Featured Article - June 2014
Short description: Structural studies of antibody F045–092 explain its ability to neutralize all H3-subtype influenza strains.
Each year seasonal flu infects millions of people worldwide, with severe health and economic consequences. Although vaccination can be effective in preventing the spread of the flu, the constantly changing virus requires annual reformulation of the vaccine. Part of this challenge comes from the hyper-variable influenza's hemagglutinin (HA) surface glycoprotein, which initiates infection by binding to sialic acid glycans on host cells. A small number of neutralizing antibodies show broad activity in inhibiting HA-receptor interaction across many HA subtypes. Antibody F045–092, for example, has neutralizing activity against all H3N2 strains from 1968 to 2004, as well as against certain H1N1, H2N2 and H5N1 viruses.

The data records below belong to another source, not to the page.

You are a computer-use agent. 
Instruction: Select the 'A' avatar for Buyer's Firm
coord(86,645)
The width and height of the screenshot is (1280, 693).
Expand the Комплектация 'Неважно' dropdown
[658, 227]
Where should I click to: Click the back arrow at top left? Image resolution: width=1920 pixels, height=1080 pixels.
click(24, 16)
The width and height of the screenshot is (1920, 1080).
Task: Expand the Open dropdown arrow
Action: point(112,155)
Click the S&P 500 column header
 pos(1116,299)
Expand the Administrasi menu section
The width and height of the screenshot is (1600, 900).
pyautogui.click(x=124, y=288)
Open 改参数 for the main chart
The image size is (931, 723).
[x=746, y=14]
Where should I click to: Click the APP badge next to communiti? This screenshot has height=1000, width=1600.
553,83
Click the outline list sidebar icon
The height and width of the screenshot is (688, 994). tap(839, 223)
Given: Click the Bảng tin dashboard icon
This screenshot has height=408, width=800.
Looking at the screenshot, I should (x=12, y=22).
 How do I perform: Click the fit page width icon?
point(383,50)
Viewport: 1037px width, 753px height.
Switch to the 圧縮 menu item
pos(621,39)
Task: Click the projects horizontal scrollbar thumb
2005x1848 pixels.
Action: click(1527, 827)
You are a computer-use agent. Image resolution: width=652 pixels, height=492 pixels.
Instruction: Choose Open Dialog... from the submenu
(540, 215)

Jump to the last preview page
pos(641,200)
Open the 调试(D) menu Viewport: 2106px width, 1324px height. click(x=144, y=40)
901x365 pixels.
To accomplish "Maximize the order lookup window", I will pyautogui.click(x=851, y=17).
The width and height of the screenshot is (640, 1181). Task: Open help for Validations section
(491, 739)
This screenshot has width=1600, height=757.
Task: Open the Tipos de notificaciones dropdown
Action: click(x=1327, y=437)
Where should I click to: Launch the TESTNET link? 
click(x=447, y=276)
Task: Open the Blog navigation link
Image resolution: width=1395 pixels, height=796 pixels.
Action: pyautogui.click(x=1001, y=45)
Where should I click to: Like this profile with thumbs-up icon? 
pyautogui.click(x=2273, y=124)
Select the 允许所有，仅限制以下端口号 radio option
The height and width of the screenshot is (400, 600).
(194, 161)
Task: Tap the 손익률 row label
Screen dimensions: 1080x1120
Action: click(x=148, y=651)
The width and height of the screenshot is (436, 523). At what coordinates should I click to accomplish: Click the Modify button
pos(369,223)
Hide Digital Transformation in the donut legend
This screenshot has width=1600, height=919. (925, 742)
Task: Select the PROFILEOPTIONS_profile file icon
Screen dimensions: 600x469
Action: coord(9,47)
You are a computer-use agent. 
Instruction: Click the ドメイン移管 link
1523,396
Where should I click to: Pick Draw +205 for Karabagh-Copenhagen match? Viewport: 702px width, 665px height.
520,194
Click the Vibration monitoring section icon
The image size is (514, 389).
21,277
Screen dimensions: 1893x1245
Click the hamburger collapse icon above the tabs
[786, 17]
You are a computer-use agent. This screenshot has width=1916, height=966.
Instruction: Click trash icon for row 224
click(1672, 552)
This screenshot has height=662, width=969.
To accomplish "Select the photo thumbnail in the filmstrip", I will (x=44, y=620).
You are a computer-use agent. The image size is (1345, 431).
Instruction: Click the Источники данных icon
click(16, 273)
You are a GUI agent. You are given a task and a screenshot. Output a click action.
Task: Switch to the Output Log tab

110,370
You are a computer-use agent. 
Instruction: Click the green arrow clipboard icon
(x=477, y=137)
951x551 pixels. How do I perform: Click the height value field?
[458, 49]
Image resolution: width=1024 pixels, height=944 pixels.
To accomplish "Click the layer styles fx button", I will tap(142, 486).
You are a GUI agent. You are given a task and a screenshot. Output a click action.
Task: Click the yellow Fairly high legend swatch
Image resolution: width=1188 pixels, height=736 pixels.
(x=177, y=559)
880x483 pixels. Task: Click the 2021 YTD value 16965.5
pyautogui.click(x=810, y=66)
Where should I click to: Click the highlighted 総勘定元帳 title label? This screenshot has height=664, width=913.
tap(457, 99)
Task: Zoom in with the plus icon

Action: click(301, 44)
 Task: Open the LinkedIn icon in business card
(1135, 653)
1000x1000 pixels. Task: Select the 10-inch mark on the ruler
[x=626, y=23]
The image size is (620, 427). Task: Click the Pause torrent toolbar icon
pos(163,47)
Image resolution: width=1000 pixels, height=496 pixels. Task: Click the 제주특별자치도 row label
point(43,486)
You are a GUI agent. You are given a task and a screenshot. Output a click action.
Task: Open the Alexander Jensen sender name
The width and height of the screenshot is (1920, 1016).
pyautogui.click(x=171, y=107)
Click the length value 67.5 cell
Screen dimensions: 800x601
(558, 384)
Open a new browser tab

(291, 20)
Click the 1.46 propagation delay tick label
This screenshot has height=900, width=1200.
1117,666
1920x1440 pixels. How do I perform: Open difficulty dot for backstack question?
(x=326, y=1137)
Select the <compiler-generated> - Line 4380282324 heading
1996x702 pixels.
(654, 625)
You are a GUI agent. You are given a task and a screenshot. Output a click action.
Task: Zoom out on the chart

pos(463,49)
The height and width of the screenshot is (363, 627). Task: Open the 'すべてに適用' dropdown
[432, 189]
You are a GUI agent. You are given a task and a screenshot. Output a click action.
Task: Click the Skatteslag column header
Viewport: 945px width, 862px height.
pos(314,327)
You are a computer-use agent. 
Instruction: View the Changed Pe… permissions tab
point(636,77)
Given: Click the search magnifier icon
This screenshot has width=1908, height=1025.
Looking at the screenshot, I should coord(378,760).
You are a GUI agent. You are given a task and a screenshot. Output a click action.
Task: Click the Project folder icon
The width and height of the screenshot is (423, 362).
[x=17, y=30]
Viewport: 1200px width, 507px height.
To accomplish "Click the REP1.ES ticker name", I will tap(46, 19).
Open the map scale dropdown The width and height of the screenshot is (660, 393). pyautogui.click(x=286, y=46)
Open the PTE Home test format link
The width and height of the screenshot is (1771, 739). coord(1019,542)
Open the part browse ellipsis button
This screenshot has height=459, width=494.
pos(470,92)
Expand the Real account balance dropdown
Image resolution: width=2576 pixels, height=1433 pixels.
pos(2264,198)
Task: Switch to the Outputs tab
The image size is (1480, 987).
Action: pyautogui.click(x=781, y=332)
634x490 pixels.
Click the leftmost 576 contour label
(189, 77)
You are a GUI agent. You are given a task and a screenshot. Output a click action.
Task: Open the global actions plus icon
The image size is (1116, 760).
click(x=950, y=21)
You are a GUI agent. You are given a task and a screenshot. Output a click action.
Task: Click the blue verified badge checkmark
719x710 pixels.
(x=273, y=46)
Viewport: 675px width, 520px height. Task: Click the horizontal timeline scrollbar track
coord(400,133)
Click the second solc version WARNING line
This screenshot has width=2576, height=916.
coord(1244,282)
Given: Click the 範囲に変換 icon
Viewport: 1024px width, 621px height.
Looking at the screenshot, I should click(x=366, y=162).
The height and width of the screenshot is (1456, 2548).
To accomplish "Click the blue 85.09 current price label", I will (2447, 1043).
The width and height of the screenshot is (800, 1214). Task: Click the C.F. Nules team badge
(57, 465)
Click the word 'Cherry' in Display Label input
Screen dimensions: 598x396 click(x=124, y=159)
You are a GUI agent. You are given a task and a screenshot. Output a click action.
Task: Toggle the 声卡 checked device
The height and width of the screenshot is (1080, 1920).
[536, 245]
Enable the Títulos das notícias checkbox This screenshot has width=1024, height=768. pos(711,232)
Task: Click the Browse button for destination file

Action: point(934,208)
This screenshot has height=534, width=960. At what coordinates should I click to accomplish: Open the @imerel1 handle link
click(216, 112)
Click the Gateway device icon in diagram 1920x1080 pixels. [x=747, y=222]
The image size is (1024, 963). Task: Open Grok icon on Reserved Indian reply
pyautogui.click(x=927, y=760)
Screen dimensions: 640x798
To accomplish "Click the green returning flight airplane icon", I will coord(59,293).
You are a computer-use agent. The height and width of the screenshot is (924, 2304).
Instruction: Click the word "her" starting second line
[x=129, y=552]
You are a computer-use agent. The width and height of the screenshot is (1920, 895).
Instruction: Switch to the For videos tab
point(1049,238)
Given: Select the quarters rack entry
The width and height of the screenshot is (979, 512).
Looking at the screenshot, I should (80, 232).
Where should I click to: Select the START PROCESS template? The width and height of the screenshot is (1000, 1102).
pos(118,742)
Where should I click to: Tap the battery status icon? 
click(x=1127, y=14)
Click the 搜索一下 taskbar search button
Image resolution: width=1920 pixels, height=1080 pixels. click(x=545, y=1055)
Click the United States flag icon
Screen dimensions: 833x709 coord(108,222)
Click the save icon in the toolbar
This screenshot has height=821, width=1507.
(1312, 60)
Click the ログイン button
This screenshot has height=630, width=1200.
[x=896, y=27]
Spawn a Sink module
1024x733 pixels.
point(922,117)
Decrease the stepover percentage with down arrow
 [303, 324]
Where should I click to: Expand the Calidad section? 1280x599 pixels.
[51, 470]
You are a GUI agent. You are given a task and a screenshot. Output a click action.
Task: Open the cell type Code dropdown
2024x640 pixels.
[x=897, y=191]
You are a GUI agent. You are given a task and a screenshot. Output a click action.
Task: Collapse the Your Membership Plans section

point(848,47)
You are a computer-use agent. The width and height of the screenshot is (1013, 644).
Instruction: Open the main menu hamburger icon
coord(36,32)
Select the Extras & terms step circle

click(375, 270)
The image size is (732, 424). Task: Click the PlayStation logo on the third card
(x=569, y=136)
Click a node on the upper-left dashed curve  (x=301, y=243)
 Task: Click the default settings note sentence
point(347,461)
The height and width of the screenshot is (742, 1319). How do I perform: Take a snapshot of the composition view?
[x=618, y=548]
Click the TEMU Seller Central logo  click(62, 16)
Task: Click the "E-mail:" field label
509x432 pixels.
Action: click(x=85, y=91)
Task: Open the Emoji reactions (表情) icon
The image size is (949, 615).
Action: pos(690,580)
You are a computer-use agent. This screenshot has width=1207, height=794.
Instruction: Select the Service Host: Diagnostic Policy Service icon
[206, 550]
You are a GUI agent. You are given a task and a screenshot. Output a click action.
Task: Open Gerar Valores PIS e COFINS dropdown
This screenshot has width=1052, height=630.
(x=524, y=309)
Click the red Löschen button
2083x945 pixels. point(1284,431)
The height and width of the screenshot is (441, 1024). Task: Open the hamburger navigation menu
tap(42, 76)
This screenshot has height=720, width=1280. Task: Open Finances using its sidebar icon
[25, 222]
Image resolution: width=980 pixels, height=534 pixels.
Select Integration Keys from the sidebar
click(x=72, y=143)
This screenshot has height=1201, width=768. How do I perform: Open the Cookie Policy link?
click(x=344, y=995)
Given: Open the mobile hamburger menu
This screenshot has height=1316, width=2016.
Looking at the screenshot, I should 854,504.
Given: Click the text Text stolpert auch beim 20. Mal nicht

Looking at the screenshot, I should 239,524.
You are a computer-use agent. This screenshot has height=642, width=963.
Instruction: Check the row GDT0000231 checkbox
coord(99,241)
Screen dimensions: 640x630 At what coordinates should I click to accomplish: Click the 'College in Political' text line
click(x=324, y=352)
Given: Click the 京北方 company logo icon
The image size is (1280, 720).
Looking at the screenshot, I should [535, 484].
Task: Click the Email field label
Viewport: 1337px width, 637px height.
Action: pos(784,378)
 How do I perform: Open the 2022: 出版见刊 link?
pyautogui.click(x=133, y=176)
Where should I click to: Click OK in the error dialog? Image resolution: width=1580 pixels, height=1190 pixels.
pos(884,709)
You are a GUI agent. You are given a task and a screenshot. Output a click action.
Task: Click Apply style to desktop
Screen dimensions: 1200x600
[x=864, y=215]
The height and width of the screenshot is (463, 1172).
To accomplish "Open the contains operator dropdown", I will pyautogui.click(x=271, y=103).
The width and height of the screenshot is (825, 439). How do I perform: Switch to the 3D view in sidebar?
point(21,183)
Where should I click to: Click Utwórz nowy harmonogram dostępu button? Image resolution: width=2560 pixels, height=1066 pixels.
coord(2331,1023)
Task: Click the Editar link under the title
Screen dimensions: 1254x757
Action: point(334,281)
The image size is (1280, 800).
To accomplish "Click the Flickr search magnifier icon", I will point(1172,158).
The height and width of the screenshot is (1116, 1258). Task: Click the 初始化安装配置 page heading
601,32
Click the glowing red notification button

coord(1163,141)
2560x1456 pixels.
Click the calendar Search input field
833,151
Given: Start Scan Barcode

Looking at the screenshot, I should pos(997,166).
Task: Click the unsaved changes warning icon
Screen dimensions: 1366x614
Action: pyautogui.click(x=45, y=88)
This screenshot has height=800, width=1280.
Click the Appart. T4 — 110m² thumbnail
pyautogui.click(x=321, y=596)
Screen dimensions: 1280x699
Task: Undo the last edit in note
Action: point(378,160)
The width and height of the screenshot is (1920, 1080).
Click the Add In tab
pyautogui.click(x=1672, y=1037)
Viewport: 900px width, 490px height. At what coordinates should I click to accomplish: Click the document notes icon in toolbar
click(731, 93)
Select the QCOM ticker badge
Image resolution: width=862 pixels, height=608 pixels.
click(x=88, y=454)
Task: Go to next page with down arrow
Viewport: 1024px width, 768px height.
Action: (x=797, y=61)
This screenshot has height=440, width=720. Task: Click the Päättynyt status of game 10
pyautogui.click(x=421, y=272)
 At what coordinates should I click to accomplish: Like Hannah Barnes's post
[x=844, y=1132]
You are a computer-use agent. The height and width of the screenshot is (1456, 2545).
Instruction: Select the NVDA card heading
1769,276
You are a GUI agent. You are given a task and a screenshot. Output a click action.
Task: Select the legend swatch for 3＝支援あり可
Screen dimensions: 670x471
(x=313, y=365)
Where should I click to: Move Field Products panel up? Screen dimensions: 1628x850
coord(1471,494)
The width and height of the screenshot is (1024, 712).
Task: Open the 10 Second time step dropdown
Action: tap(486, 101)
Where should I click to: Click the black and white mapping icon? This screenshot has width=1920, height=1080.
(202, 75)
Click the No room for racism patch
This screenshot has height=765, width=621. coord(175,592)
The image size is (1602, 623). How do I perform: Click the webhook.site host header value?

To understand the structural basis for the broad activity of F045–092, Wilson and colleagues used the JCSG crystallization pipeline and solved the crystal structures of its fragment antigen-binding (Fab) in complex with HAs from two H3 subtypes: A/Victoria/3/1975 (Vic1975/H3; PDB 4O58) and A/Victoria/361/2011 (Vic2011/H3; PDB 4O5I). These structures show that the F045–092 complementarity determining region loop HCDR3 consists of four residues that chemically resemble sialic acid and form the same network of hydrogen bonds used by HA to recognize its cellular target. Alanine scanning mutagenesis of HCDR3 abolished binding of the F045–092 Fab to nearly all H3 strains tested, suggesting that the antibody's mimicry of sialic acid is crucial in the recognition of H3 HA.
In addition to its direct interactions with the sialic acid-binding pocket, F045–092 makes contacts with residues that are absolutely conserved in all H3 HAs (namely Ser136 and Trp153), helping explain the antibody's specificity for the H3 subtype. Notably, F045–092 does not make contact with any of the N-linked glycosylation sites on the Vic1975/H3 or Vic2011/H3 heads, which have seven and twelve glycans, respectively. The avoidance of these sites allows the antibody to maintain binding efficacy within the H3 subtype, despite the evolutionary accretion of glycosylation sites over time.
Overall, these structures show how a single antibody can neutralize many HA targets from the same subfamily, and may allow for the development of small-molecule inhibitors or immunogens against all H3 viruses.
P.S. Lee et al. Receptor mimicry by antibody F045–092 facilitates universal binding to the H3 subtype of influenza virus.